Malgré la position de chef de file de la Tunisie sur le terrain des droits des femmes et de la parité dans le monde arabe, et en dépit des réformes positives introduites au fil des années, les lois sur les violences sexuelles restent archaïques et ne protègent pas les droits des victimes. Elles trahissent au contraire des comportements discriminatoires et des stéréotypes de genre préjudiciables qui restent répandus au sein de la société tunisienne, et qui privilégient de manière erronée l’« honneur » et la « moralité ».

Dans le cadre de nos recherches, nous avons rencontré des femmes prises au piège du cycle de la violence physique et des abus psychologiques pendant des années, parce qu’elles n’avaient personne vers qui se tourner pour obtenir de l’aide. Elles risquaient d’être rejetées par leur famille, et avaient été dissuadées par la police de porter plainte. Dans de nombreux cas, on leur a conseillé de placer la réputation de leur famille au-dessus de leur propre sécurité. Celles qui ont trouvé le courage de signaler les violences à la police ont souvent retiré leur plainte parce qu’elles dépendaient financièrement de leur mari, ou sous les pressions de leur famille ou de leur milieu.

C’est dans cette même optique de protection de l’honneur familial - souvent défini par la préservation de la virginité d’une jeune fille - qu’une faille du Code pénal permet aux violeurs et kidnappeurs d’adolescentes d’échapper aux poursuites s’ils épousent leur victime.

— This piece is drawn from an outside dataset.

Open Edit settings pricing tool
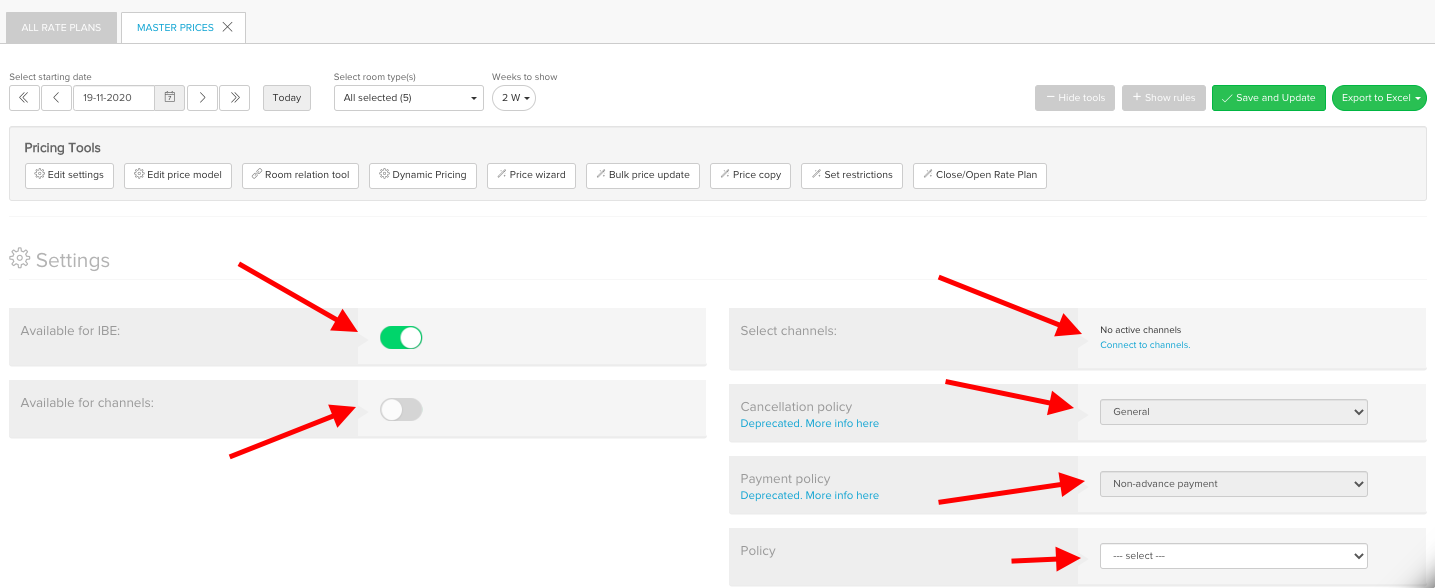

Fait important, les lois en vigueur ne reconnaissent pas le fait que le viol doit être défini par l’absence de consentement, pas par le recours à la violence. Elles ne reconnaissent pas non plus le viol conjugal. Elles sous-entendent par contre qu’il est du devoir d’une femme d’avoir des relations sexuelles avec son époux dès qu’il le souhaite. Cela est particulièrement problématique dans une société où la violence domestique reste monnaie courante, et n’est toujours pas combattue efficacement.

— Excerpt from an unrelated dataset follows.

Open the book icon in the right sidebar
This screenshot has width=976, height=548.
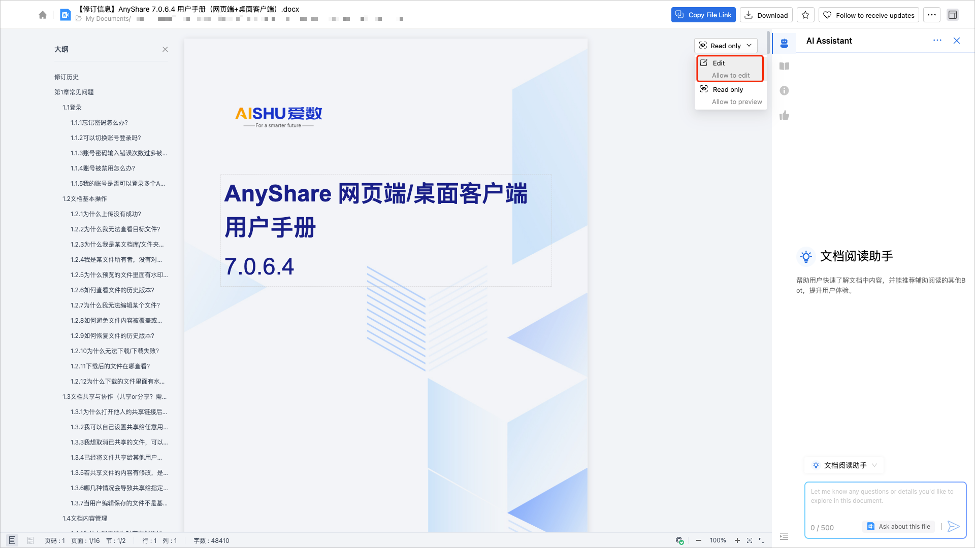[x=784, y=66]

D’autres lois érigeant en infraction certaines formes de relations sexuelles entre adultes consentants, notamment l’adultère ou les relations entre personnes du même sexe, exposent les personnes LGBTI à un risque accru de violence. Des policiers menacent régulièrement les personnes LGBTI, en leur disant de retirer leur plainte si elles souhaitent éviter d’être elles-mêmes poursuivies pour avoir eu des relations homosexuelles. Nous avons également rencontré des travailleurs et travailleuses du sexe à qui des policiers ont fait subir des abus sexuels ou du chantage, en les menaçant de poursuites pour adultère.

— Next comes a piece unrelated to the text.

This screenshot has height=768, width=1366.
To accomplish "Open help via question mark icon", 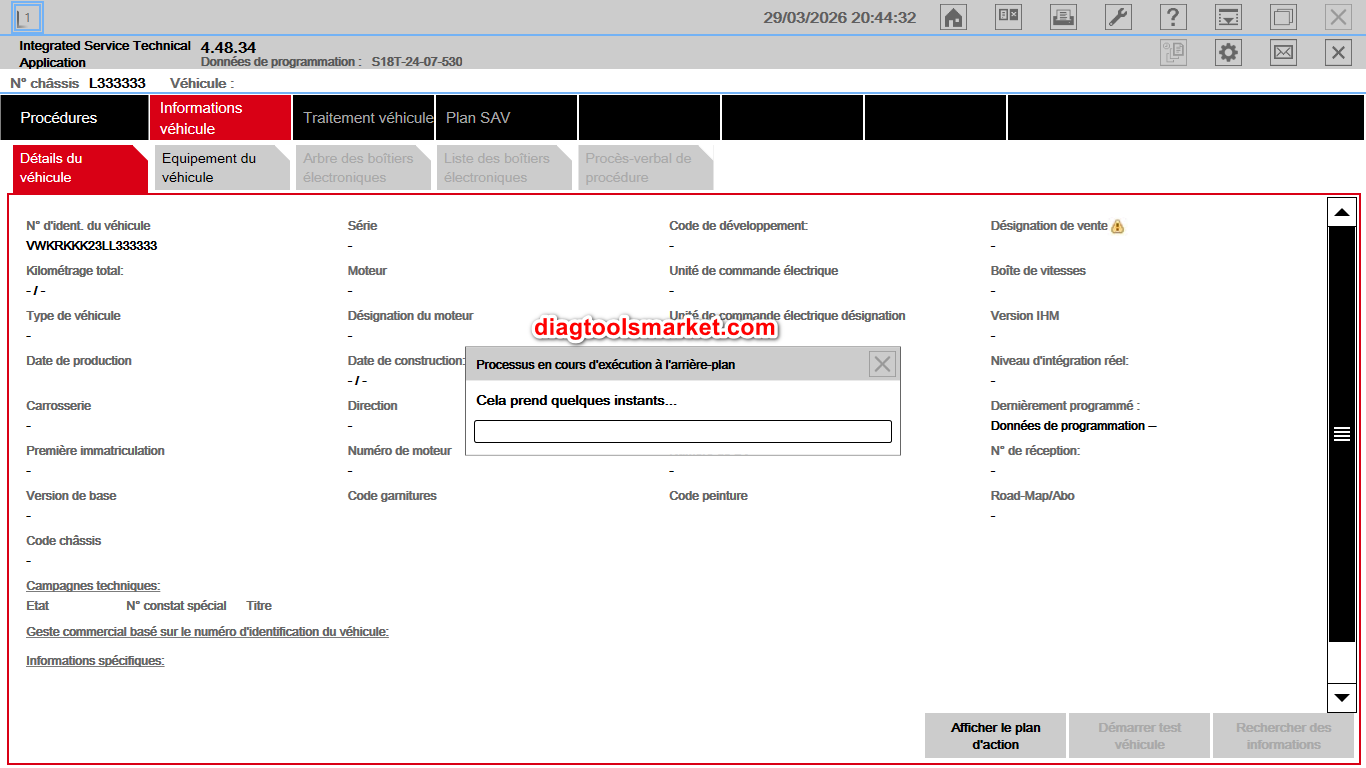I will coord(1173,17).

Évolution positive, l’an dernier, les autorités tunisiennes ont annoncé qu’elles rédigeaient une loi exhaustive visant à protéger les femmes et jeunes filles contre la violence, qui pourrait grandement aider à combler les lacunes juridiques laissant les victimes de violences sexuelles et liées au genre livrées à elles-mêmes.

Pourtant, à l’heure où les questions relatives à la sécurité dominent le débat public en Tunisie, il existe un risque au cours des mois à venir que les droits sexuels et questions liées au genre ne soient relégués à l’arrière-plan. Ces questions concernent l’ensemble des Tunisiens ordinaires et il est essentiel qu’elles restent à l’ordre du jour.

La Tunisie a actuellement besoin de réformes audacieuses afin de tirer parti des progrès accomplis jusqu’à présent, et de garantir que les victimes de viol et d’abus puissent bénéficier de l’aide de la justice. Cela suppose que le pouvoir se montre résolu et courageux, et fasse preuve de détermination pour remettre en cause les normes sociales et sexuelles existantes, et briser les tabous caractérisant les violences sexuelles et liées au genre. Les autorités doivent commencer par adopter une loi exhaustive permettant de lutter contre les violences à l’égard des femmes et des filles, et abroger une série de textes préjudiciables afin de mettre la législation en conformité avec les obligations internationales de la Tunisie en matière de droits humains.

La Tunisie ne peut se permettre de régresser alors qu’une avancée sur ces questions est à sa portée.